> **EXERCISE 1**:
Answer these questions about the multiples lesson, one per line:
(a) Which two ideas does the problem encourage students to connect?
(b) How many sheets of smaller grids does each pair of students receive?
(c) Which multiples are already crossed out on the master grid when it is handed out?

> **SELECTION**:
━━━━━━

This problem offers students opportunities to explore multiples in more depth than usual, in particular looking at the links between multiples of different numbers.  It also encourages students to see the connection between primes and multiples.

 

Possible approach

"What are the first few multiples of 2?"
"2, 4, 6, 8, 10, ..."
 
"And multiples of 7?"
"7, 14, 21, 28, 35, ..."

"Great. We'll be investigating properties of multiples today."
[Hand out sheets of smaller grids, one sheet per pair of students.]
 
"I'd like you to shade in all the multiples of 2 except 2, but before you do that, turn to your neighbour and try to predict what patterns you'll produce."
[Give them a minute to make predictions and do the shading. Emphasise that there is no need for beautiful shading.]
 
"I'd like you to shade in all the multiples of 3 except 3. Again, before you do that, turn to your neighbour and try to predict what patterns you'll produce."
[Give them a couple of minutes to do this.]
 
"Were your predictions correct? Why did you make those predictions?
Can you explain why you get different patterns for multiples of 2 and multiples of 3?"
 
"Now let's think about what happens when we combine these multiples."
[Hand out master grid, with multiples of 2 already crossed out.]
"We'll use this as our master grid to keep a running record of our findings.  It's already got the multiples of 2 crossed out.  Before you cross out the multiples of 3, can you and your partner predict what will happen?  Will you cross out any numbers that are already crossed out?  If so, which ones?"

━━━━━━

[Source records]

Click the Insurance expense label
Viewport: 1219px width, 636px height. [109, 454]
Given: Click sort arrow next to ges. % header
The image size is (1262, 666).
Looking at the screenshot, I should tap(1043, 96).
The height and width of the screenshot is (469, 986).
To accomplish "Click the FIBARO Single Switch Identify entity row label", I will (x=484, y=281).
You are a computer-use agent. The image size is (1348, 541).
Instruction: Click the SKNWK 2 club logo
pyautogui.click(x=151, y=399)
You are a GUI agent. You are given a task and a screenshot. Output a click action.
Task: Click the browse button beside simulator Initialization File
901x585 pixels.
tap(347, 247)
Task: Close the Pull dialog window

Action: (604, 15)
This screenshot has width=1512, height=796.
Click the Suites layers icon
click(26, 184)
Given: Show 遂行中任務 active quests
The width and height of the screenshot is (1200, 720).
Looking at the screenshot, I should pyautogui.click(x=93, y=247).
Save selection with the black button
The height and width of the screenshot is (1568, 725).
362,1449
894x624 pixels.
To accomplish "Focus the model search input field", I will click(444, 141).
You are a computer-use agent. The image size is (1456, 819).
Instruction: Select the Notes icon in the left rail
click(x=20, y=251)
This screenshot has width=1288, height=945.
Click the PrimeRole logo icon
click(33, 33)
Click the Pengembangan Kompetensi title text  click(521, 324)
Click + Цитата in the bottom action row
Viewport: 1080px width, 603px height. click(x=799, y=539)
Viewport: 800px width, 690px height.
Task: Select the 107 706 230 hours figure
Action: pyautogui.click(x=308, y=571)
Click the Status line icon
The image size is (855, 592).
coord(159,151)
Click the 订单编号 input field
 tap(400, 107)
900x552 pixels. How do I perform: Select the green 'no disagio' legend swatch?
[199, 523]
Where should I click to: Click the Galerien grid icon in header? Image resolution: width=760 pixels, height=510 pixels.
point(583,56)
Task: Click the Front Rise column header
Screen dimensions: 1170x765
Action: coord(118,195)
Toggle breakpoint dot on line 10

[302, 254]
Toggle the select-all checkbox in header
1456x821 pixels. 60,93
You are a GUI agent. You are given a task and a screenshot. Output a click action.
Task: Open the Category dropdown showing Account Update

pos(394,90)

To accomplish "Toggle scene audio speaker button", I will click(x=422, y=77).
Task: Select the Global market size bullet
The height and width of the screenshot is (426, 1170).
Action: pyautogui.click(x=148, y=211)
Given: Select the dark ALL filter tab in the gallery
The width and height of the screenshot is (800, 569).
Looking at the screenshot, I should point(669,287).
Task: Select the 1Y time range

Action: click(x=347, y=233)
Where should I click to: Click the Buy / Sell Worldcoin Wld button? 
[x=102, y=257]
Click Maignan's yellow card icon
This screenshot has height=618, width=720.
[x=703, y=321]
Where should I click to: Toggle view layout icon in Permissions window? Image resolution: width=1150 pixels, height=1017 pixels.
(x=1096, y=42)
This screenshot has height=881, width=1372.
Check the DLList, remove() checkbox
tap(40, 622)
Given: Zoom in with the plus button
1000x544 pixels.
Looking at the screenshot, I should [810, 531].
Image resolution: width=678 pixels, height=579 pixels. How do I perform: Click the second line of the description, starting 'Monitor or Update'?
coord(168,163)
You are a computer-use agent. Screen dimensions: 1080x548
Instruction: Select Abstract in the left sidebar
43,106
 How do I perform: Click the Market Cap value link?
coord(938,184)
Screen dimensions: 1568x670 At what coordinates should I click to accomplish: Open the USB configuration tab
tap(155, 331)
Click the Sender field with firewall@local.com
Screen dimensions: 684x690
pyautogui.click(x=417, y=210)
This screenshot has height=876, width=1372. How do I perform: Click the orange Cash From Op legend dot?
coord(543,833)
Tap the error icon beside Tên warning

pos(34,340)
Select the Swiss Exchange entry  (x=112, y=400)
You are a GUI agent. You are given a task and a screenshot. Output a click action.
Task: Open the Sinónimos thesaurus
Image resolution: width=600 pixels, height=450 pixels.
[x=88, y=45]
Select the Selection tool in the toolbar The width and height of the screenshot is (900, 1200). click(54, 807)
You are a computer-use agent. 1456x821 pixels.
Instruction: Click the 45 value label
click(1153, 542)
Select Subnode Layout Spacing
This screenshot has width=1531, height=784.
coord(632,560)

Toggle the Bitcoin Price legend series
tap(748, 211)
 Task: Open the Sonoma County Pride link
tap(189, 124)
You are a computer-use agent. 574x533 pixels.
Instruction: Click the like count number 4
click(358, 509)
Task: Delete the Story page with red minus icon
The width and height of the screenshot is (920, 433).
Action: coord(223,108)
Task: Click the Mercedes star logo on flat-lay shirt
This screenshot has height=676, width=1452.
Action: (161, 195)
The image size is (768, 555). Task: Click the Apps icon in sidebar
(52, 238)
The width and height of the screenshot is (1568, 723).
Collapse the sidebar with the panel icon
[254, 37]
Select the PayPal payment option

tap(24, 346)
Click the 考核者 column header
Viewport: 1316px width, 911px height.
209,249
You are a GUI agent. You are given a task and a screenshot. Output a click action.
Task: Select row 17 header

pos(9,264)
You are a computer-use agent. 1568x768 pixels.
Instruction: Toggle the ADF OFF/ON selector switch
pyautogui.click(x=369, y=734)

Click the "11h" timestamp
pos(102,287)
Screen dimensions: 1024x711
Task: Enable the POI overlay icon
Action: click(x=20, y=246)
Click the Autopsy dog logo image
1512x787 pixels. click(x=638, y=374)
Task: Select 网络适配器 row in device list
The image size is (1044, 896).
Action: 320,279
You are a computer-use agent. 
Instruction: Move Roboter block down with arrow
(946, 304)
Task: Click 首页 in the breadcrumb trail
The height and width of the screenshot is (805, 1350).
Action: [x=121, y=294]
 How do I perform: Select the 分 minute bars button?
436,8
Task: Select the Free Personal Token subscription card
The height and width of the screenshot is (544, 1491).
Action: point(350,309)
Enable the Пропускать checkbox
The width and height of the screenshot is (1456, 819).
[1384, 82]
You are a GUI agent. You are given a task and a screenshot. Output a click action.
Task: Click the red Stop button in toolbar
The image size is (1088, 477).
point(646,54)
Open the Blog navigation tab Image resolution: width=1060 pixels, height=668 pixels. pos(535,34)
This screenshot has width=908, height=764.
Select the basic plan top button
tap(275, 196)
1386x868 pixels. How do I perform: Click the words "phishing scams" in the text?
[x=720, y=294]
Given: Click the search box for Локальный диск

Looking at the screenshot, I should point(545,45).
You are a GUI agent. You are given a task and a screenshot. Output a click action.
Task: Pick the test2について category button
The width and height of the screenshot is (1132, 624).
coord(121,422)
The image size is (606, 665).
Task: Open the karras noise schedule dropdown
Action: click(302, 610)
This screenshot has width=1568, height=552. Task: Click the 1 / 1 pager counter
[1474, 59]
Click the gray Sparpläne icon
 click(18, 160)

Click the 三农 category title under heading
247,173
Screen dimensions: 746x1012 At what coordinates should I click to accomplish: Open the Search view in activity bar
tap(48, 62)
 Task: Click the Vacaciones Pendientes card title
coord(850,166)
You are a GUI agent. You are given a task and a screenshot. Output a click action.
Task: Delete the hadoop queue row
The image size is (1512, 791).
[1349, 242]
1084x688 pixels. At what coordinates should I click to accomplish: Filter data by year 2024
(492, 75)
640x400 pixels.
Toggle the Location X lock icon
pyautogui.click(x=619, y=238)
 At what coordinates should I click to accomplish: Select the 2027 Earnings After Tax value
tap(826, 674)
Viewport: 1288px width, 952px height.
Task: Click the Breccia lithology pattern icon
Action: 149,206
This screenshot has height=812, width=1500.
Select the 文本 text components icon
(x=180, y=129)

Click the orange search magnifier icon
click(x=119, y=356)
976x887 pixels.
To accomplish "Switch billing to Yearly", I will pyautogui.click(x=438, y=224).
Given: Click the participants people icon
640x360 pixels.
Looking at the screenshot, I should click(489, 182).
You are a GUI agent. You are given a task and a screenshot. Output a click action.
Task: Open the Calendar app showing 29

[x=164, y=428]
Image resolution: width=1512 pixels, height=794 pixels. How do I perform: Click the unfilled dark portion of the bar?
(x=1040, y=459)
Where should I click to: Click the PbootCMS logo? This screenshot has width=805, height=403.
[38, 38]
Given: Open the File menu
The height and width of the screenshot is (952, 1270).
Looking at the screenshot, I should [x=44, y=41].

━━━━━━

> **EXERCISE 2**:
Recast the source rows as a Markdown table with the columns Number and Line, starting with the line that contains "This screenshot has width=1512, height=796." and going on through the line that contains "will click(444, 141).". Number each line and leave out any blank lines.

> **COMPLETE ANSWER 1**:
(a) Primes and multiples.
(b) One sheet per pair.
(c) The multiples of 2.

> **COMPLETE ANSWER 2**:
| Number | Line |
|---|---|
| 1 | This screenshot has width=1512, height=796. |
| 2 | Click the Suites layers icon |
| 3 | click(26, 184) |
| 4 | Given: Show 遂行中任務 active quests |
| 5 | The width and height of the screenshot is (1200, 720). |
| 6 | Looking at the screenshot, I should pyautogui.click(x=93, y=247). |
| 7 | Save selection with the black button |
| 8 | The height and width of the screenshot is (1568, 725). |
| 9 | 362,1449 |
| 10 | 894x624 pixels. |
| 11 | To accomplish "Focus the model search input field", I will click(444, 141). |